A. Stadlen [to JM: Flabby, helpless old man? I always thought Humbert was in his forties]
Humbert was 36 or 37 when he met the 12-year-old Lolita. He is not even the "middle-aged" man he is usually said, by careless readers, to be. Their ages are almost the same as those of Herr K. and Dora in Freud's case study.

JM: You mean that Lolita and HH had the same difference in age as the one bt. Freud's famous "Herr K and Dora", I suppose? Recently, once gain but now in Brazil, there was an article about a fabulously rich doctor in Bahia state who bought virgins from poor parents to deflower them ( two thousand virgins, give or take one). He had more than twenty children out of wedlock, two of them later to become their lovers, as also the children they bore incestuously ( we'd get a father that is grandfather, uncle, cousin or brother at the same time, or something in that line).
Like one of HH's wildest dreams of engendering a litter of Lolitas (one of the most shocking parts of "Lolita", as I see it).

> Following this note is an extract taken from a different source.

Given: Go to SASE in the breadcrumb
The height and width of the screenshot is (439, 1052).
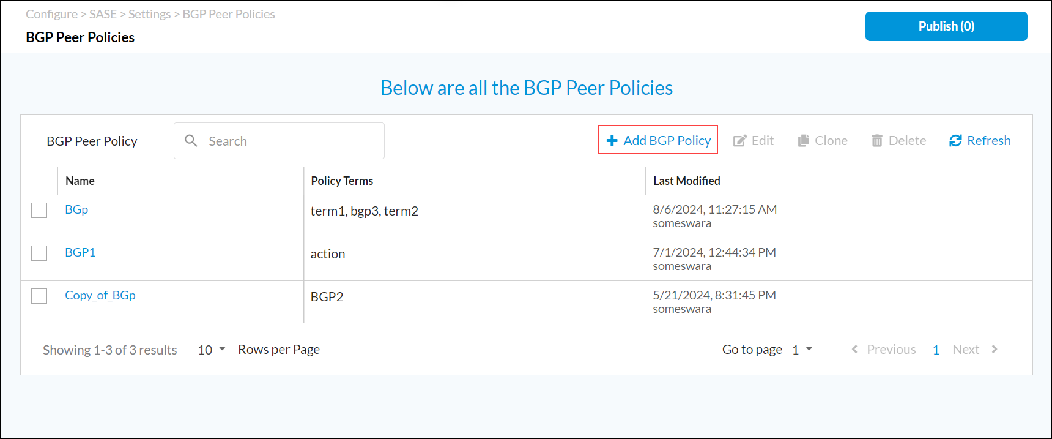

His name was Antonio Luciano Brandão and, in an interview, he compared his incestuous yearnings to what can be found in the animal kingdom: "Birds have no father, only a mother".
( found at:http://revistaepoca.globo.com/EditoraGlobo2/Materia/exibir.ssp?materiaId=91736&secaoId=15228 ) I wonder if Humbert Humbert saw himself in the same light, ie, as not really belonging to the regular "human kind". Or, curiously enough, placing "his mother" in a special category.